O gigante petrolífero Royal Dutch Shell é responsável pela evasão fiscal de 7,5 mil milhões de euros sobre dividendos, que deveriam ter sido tributados na Holanda.

Em vez disso, a multinacional, desde 2005, canalizou cerca de 45 mil milhões de euros para os accionistas residentes no Reino Unido, através do paraíso fiscal na ilha de Jersey, no canal da Mancha, sob domínio britânico.

O escândalo foi divulgado na semana passada pelo jornal holandês Trouw, que cita informações do Centro de Investigação sobre Empresas Multinacionais (SOMO), sedeado na Holanda.

O caso tem origem na fusão, realizada em 2005, entre a Royal Dutch Petroleum e a britânica Shell Transport and Trading, até aí companhias aliadas mas independentes.

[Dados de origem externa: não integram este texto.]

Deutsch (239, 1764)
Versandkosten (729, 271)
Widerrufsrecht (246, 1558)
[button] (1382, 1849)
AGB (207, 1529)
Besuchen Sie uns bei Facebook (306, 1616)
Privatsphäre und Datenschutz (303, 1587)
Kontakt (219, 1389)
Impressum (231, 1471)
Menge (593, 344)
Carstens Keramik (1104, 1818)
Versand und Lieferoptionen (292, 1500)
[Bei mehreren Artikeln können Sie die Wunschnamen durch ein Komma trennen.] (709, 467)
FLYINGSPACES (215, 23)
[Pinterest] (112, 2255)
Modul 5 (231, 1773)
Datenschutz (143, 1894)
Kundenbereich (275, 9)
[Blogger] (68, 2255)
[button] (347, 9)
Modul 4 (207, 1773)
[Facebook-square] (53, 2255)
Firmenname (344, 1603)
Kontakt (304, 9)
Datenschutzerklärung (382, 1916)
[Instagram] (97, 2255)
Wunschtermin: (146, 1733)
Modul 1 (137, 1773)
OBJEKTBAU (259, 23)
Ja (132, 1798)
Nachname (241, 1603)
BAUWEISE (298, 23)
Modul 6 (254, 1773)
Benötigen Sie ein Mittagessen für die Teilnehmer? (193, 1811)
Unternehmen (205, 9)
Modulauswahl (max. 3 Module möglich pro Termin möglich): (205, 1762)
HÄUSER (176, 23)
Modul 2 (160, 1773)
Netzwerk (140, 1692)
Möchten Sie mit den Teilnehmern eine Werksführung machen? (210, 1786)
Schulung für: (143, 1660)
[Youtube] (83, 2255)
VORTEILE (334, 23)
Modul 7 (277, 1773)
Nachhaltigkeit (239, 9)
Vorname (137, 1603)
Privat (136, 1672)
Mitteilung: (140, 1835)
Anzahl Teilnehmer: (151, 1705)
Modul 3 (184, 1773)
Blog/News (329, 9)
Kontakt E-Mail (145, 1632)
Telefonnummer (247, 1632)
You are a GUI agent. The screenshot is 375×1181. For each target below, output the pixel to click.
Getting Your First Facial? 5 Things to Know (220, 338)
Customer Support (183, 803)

Para evitar que os accionistas britânicos pagassem impostos na Holanda, a Shell emitiu dois tipos de acções. O tipo A é tributado na Holanda, enquanto os dividendos das acções do tipo B (para os accionistas britânicos) ficaram livres de impostos, sendo liquidados através de Jersey.

A Shell reagiu à notícia afirmando que o referido mecanismo está em total conformidade com a legislação, o que levou a líder do partido «Esquerda Verde» (GroenLinks), Jesse Klaver, a solicitar, dia 16, um inquérito parlamentar sobre as ligações entre o governo e a petrolífera, levantando a suspeita de colaboração inaudita das autoridades num esquema de evasão fiscal para facilitar uma fusão empresarial.

Por seu lado, a coligação governamental quadripartida, liderada pelo primeiro-ministro liberal, Mark Rute, tem anunciada a eliminação da taxação dos dividendos já a partir de 2020, com o argumento de que isso tornará a Holanda mais atractiva para os investidores estrangeiros. A medida, fortemente contestada pela oposição, motivou uma moção de censura em Abril que foi superada à justa, com 76 contra e 67 votos a favor.